Ever noticed how you shake your head in disapproval when you look at a badly-behaved child, and then watched in disbelief as the parent, seemingly oblivious to the mischief of their child, gives them the warmest of hugs and showers them with kisses? How is it possible that two people can look at the same child and have completely opposite reactions?
This analogy crossed my mind as I was thinking of the way God sees us. As our heavenly Father He sees all our faults and failures, but He loves us in spite of them. It isn’t that He doesn’t care for those to change, but He sees beyond those things to something beautiful that is to become of us.
When Michelangelo was asked how he carved his magnificent David, he is believed to have said, “I looked inside the marble and just took away the bits that weren’t David.”
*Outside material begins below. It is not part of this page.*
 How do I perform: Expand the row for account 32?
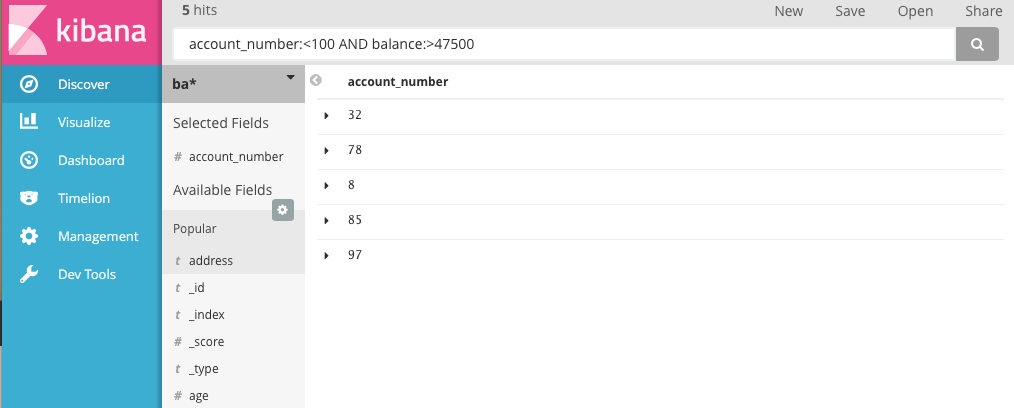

Tim Keller writing in his book, The Meaning of Marriage, speaks of how we are to view our spouse. One should be able to say to their spouse, “I see all your flaws, imperfections, weaknesses, dependencies. But underneath them all I see growing the person God wants you to be.”
Keller uses the analogy of the way a cloud covers a mountain. We might stand at the foot of the mountain and see nothing but the clouds. But every now and again the clouds pull back revealing a magnificent mountain. That he says is like looking at the renewed person behind the cloud of the old person. He writes, “The old self is crippled with anxieties, the need to prove yourself, bad habits you can’t break, and many besetting sins and entrenched character flaws. This new self if still you, but you liberated from all your sins and flaws. This new self is always a work in progress, and sometimes the clouds of the old self make it almost completely invisible.”
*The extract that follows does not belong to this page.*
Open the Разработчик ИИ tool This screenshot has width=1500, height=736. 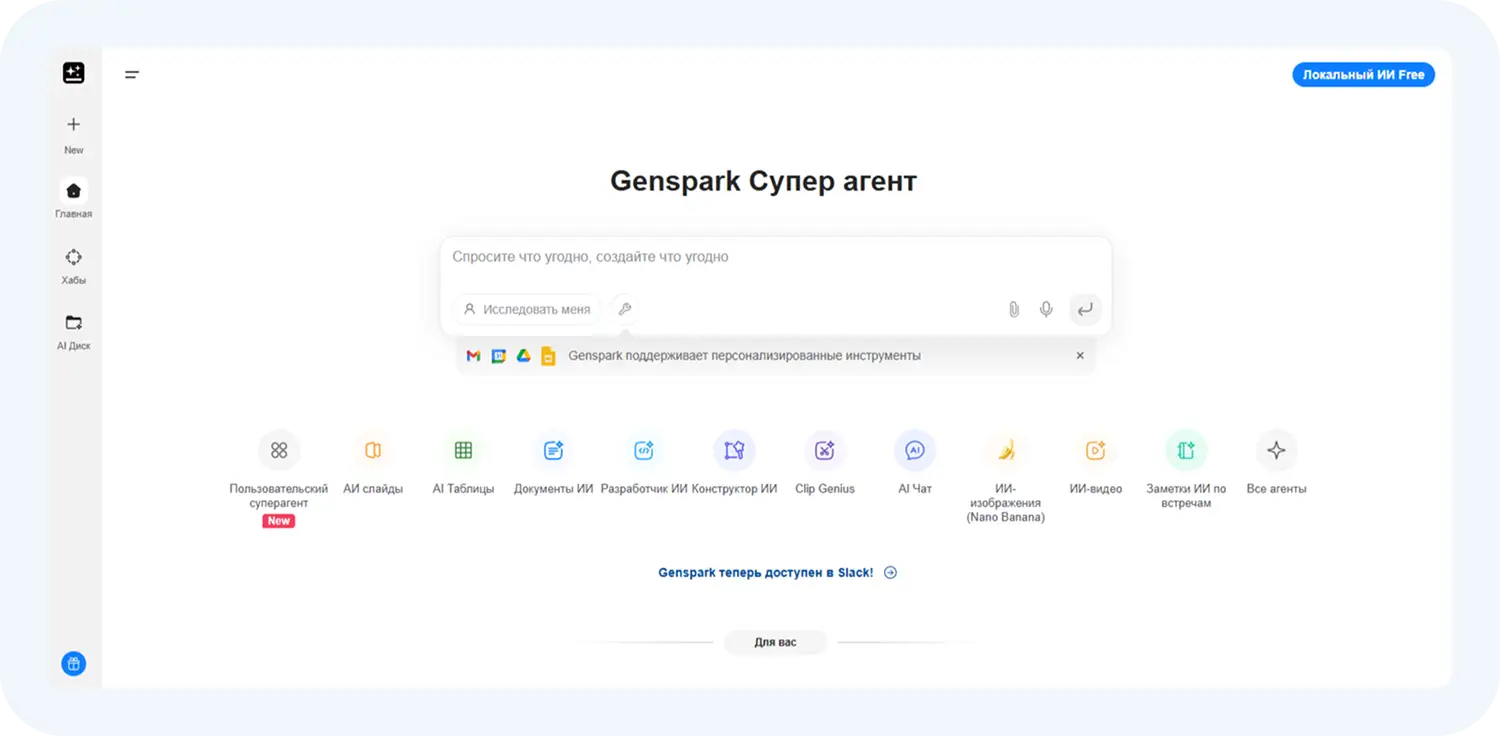click(644, 450)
This is where the gospel of Jesus is crucial in marriage. You see the gospel declares us righteous in God’s sight, free and forgiven from our sin. God now looks at us through His Son Jesus. God looks at us not with burning wrath for our sin, but with dazzling love for our renewed selves, in His Son Jesus. He sees not with judgement but with grace and forgiveness. He sees not with condemnation but with delight.
If we can only look at our spouse through the eyes of our heavenly Father and see what He sees, a work in progress, a thing of beauty, how it will transform our marriages. It would change the way you love them now, if you could see the glory that God is bestowing on them. His purpose is to conform us to the likeness of Jesus (Romans 8:29).
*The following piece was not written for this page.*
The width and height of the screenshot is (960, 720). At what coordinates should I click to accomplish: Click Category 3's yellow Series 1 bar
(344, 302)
Meditate on the words of the Scriptures in 2 Corinthians 4:16 – 18 as you think about your marriage.
“So we do not lose heart. Though our outer self is wasting away, our inner self is being renewed day by day. For this light momentary affliction is preparing for us an eternal weight of glory beyond all comparison, as we look not to the things that are seen but to the things that are unseen. For the things that are seen are transient, but the things that are unseen are eternal.”
Give us eyes to see as you see, O Lord! Amen.